El problema de estos servicios extra es que algunas veces pueden suponer un coste adicional para el usuario. Por ejemplo, si se solicita un número de la ciudad desde la que se llama y la conexión con él, se paga por esa llamada el precio por minuto de la llamada a un 118, cuando si se colgara el teléfono y realizara otra llamada el coste correspondería al de una llamada metropolitana, llegándose a ahorrar más de la mitad de dinero.

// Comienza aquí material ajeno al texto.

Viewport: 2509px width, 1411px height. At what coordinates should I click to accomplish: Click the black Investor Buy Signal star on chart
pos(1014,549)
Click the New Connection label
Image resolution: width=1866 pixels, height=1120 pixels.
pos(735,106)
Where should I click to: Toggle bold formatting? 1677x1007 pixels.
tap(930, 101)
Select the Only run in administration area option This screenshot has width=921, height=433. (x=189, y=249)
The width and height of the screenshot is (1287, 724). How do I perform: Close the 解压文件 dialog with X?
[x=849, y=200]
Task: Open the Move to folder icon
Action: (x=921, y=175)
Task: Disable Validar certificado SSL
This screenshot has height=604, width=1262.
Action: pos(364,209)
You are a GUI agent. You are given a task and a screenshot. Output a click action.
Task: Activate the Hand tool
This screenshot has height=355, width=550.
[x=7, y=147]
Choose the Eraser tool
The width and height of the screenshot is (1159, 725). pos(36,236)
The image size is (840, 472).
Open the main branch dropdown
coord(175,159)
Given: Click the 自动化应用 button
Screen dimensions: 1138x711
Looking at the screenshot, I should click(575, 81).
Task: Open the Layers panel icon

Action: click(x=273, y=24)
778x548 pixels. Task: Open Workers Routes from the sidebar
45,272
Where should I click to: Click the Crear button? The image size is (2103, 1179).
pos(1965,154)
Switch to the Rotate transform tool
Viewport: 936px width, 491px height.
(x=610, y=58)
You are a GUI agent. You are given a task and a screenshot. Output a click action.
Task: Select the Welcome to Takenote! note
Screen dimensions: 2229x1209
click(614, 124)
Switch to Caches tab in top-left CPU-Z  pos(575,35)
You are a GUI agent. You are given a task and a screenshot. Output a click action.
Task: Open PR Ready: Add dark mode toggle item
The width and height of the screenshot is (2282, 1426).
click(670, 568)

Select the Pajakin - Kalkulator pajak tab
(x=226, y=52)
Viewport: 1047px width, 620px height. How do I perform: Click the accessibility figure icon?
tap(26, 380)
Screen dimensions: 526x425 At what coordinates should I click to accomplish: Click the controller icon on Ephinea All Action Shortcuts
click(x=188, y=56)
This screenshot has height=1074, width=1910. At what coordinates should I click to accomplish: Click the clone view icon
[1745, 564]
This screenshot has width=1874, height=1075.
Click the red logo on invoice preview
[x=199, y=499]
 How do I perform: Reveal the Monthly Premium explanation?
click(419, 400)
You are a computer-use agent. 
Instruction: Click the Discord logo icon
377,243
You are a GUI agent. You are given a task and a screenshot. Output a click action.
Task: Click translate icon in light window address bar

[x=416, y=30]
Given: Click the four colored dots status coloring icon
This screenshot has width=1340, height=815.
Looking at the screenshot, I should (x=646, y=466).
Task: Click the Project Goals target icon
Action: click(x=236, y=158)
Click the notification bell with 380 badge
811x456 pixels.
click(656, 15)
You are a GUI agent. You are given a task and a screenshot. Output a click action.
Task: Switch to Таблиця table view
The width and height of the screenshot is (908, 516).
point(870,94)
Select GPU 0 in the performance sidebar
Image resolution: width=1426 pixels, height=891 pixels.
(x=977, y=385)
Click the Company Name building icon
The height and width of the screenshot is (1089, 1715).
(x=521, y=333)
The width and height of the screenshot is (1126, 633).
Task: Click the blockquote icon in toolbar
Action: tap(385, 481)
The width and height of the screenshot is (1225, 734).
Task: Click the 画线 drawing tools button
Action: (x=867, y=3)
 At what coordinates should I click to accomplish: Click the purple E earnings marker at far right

Desde la UCA/UCE, Aurora Tagua recomienda que no se acepte la progresión de llamada porque “en la mayoría de los casos no interesa”.
En el caso del 11818, la CMT le prohíbe la prestación de servicios de valor añadido, ya que está incluido en el Servicio Universal, y tal y como notificaron recientemente, podría suponer “el establecimiento de barreras de entrada para los nuevos operadores que quieran prestar sus servicios en este mercado de servicios de consulta, que empieza ahora a abrirse a la competencia”.
Para Rubén Sánchez, vocal de FACUA, la progresión de llamadas cuenta con unas tarifas completamente “abusivas”, por lo que aconseja que sólo se utilice este servicio si se hace a través del 11822, ya que es el único que cobre la tarifa que costaría esa llamada si se cuelga y se vuelve a marcar.